--- Page excerpt ---
****************************************

B. Training-Free Cross-Modal Label Generation

This module generates 2D bounding boxes, category labels, and coarse depth cues without training a specific model on the target data.

2D Trajectory & Detection: Uses a Mixture-of-Experts (MoE) strategy combining multiple pre-trained detectors (e.g., Grounding SAM, lightweight UAV detectors, and benchmark models).
- Candidate bounding boxes are clustered based on Intersection-over-Union (IoU).
- Only clusters supported by at least two experts are retained to ensure robustness.
- The final 2D trajectory is derived by averaging the boxes in the winning cluster and smoothing with cubic B-splines.
Classification: A VLM classifies the cropped UAV region. A majority voting mechanism over a temporal window ensures clip-level label consistency.
Depth Estimation: The VLM estimates the physical height ( $H_{real}$ ) of the UAV based on its category. Combined with the 2D bounding box height ( $h_t$ ) and camera focal length ( $f_y$ ), a coarse monocular depth is calculated: $\hat{z}_t = (f_y \cdot H_{real}) / h_t$ .

C. Physics-Informed Refinement

To transform noisy frame-wise estimates into a physically plausible 3D trajectory, the system employs an Extended Kalman Filter (EKF).

State Definition: The latent state includes 3D position ( $X, Y, Z$ ) and velocity ( $V_x, V_y, V_z$ ).
Motion Model: Assumes near-constant velocity between frames.
Observation Model: Projects the 3D state to 2D image coordinates and pixel height.
Refinement: The EKF recursively fuses the coarse depth cues and 2D observations with motion priors. This enforces temporal smoothness and kinematic feasibility, correcting depth errors and jitter.

3. Key Contributions

Scalable Framework: A novel pipeline that derives 3D trajectories and class labels directly from internet videos without manual annotation or expensive sensors.
Language-Driven Acquisition: An autonomous agent system that uses LLMs and VLMs to filter internet noise, specifically isolating static-view UAV footage.

****************************************

--- Entries shown ---
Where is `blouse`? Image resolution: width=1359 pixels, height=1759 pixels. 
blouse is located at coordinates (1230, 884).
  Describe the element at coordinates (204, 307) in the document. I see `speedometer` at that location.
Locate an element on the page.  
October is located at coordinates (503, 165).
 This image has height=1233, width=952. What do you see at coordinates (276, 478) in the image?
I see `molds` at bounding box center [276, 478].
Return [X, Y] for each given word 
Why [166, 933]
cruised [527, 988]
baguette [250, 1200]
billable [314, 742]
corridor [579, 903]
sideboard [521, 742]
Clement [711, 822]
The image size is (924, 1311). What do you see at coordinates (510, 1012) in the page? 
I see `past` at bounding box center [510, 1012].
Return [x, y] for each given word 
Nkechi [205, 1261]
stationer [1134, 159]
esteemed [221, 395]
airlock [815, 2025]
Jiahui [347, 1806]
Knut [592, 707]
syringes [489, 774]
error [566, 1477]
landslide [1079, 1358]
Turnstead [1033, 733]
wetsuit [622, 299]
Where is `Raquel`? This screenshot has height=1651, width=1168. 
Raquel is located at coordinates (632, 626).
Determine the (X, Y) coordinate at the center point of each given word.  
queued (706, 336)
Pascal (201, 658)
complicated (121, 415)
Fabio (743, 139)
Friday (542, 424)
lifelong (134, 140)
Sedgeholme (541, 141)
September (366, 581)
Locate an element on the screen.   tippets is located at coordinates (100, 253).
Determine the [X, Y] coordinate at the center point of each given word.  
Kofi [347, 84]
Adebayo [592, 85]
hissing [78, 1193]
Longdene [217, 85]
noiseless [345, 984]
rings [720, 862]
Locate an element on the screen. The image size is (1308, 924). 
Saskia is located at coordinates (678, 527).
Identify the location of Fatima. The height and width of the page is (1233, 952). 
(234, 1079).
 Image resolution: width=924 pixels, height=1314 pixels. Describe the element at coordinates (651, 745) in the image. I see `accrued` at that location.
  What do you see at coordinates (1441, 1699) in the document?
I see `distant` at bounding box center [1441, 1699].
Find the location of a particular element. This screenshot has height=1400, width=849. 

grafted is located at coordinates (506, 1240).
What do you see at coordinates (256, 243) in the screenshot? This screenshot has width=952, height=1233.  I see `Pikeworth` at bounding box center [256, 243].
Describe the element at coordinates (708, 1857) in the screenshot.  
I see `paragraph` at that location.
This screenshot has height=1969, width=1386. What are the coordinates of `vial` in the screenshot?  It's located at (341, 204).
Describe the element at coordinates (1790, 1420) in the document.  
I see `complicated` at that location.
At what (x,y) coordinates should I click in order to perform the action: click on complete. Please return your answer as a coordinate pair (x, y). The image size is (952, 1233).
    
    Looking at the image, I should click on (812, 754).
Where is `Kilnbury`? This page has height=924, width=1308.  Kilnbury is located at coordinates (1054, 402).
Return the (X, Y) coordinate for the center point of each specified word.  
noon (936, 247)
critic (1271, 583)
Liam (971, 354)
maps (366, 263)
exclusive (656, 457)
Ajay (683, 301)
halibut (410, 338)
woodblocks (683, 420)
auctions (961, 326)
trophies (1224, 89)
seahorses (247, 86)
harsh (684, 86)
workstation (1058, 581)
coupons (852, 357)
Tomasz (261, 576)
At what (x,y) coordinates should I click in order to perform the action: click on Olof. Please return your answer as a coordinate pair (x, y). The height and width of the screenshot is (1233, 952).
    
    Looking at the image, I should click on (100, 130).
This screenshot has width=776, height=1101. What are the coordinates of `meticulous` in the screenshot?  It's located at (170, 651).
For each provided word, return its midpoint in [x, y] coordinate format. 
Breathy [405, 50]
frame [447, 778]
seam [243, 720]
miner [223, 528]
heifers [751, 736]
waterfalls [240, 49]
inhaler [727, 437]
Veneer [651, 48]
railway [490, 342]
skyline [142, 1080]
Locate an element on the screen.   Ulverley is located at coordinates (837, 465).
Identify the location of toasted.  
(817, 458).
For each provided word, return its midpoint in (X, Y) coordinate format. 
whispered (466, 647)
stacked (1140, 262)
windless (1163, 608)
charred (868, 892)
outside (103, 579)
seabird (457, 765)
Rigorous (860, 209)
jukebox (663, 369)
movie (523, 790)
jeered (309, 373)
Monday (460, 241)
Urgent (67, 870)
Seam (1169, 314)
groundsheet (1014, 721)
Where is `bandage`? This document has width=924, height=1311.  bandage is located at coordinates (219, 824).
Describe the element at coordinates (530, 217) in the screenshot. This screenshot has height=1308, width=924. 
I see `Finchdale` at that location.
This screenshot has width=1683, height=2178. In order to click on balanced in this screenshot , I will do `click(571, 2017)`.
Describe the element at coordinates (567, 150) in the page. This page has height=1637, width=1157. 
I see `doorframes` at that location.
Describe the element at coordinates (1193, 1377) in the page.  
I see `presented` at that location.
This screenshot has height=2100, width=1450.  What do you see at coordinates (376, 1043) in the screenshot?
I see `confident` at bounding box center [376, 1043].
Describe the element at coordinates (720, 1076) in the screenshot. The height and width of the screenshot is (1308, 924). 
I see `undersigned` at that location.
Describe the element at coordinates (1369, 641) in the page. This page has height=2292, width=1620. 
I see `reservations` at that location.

****************************************

--- Exercise details ---
According to the page excerpt, which clusters of candidate bounding boxes are retained?

--- Response ---
Only clusters supported by at least two experts are retained.